As mentioned already, there are two "streams" of visual processing in the human brain, a ventral stream related to "what" an object is, and a dorsal stream related to "where" it is. However in the context of a neural timeline mapping brain electrical activity, we can note something important about the concept of an "object", in that it's invariant with respect to time (whereas its attributes, like position and orientation and velocity, may not be). The concept of an object as an invariant abstraction one can label and attach a name to, has important ramifications in relation to a timeline mapping, because the invariances have to be specifically separated from the other information, which requires specialized neural processing.

From a machine learning standpoint, we get some of this for free in convolutional networks, which are very good at extracting invariances, and indeed there are portions of the visual cortex that look very much like a convolutional network. However as mentioned in the earlier section on neurons, the artificial CNN's are highly non-biological for the most part, and don't exhibit the complex dynamics seen in the human brain.

The architecture of the visual streams tells us other important things too. For one, it is important to understand the many ways they come together, and for what reasons. Our brains do not simply store all the information they get, that would be a lot of bits, even for trillions of synapses. Instead, our brains extract the relevant information, and then reconstruct scenes in such a way that they contain only the relevant information. This process is essential to short term memory, and it is well worth studying the circuitry in and around the hippocampus to see how it works.
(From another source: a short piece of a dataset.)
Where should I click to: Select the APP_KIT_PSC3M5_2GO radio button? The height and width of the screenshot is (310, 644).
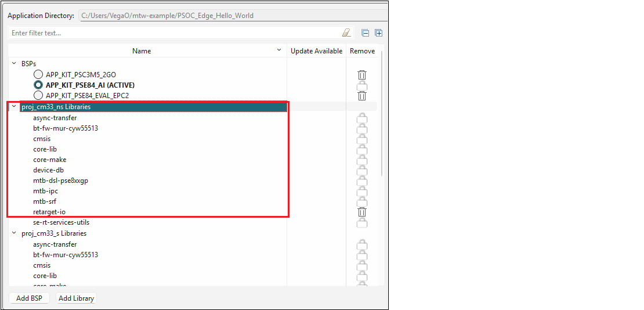point(38,74)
Anatomy of the Visual Streams

From the primary visual cortex, the visual signal feeds forward into V2, the secondary visual cortex. V2 is like a shell that surrounds V1. It has very specific architecture, that treats inputs from ocular dominance columns, orientation columns, and blobs differently.

From V2, the visual signal splits into multiple streams. There is a dorsal stream that goes up along the top of the brain into the parietal lobe and from there to the frontal eye fields, and there is a ventral stream that goes down into the temporal lobe and eventually feeds the scene mapping circuitry in the hippocampus. Along the way there are cortical visual areas specific for color, motion, faces, object recognition, and 3d spatial reconstruction.

In addition to the red and blue arrows in the figure above, there is an area sandwiched between them, that is shared by both streams. This area includes the MT and MST areas handling motion perception, the face recognition area, and other shared functions that need to be "prepared" before being fed into the streams. The figure shows some of the identified areas of the visual cortex.

A flattened map of the human visual cortex is shown below, indicating many of the relevant areas.

Here is a side view:

And here is a broader view:

Temporal Lobe and the Ventral Stream

The ventral stream handles object recognition, which is a primary function of the inferior temporal cortex (Area IT in the maps above, including PIT, CIT, and AIT). Objects have semantic meaning, and indeed there is a relationship between IT and Wernicke's area, its counterpart in the auditory realm. From a visual standpoint, objects have certain consistent characteristics, for instance the colors are uniform and move together with the object, the corners mostly have internal angles and the surfaces are mostly curved inwards, and the statistics of the object move along with the object, for example if there is internal motion (like on a wet ball, or if an insect is on it) the motion will move with the ball.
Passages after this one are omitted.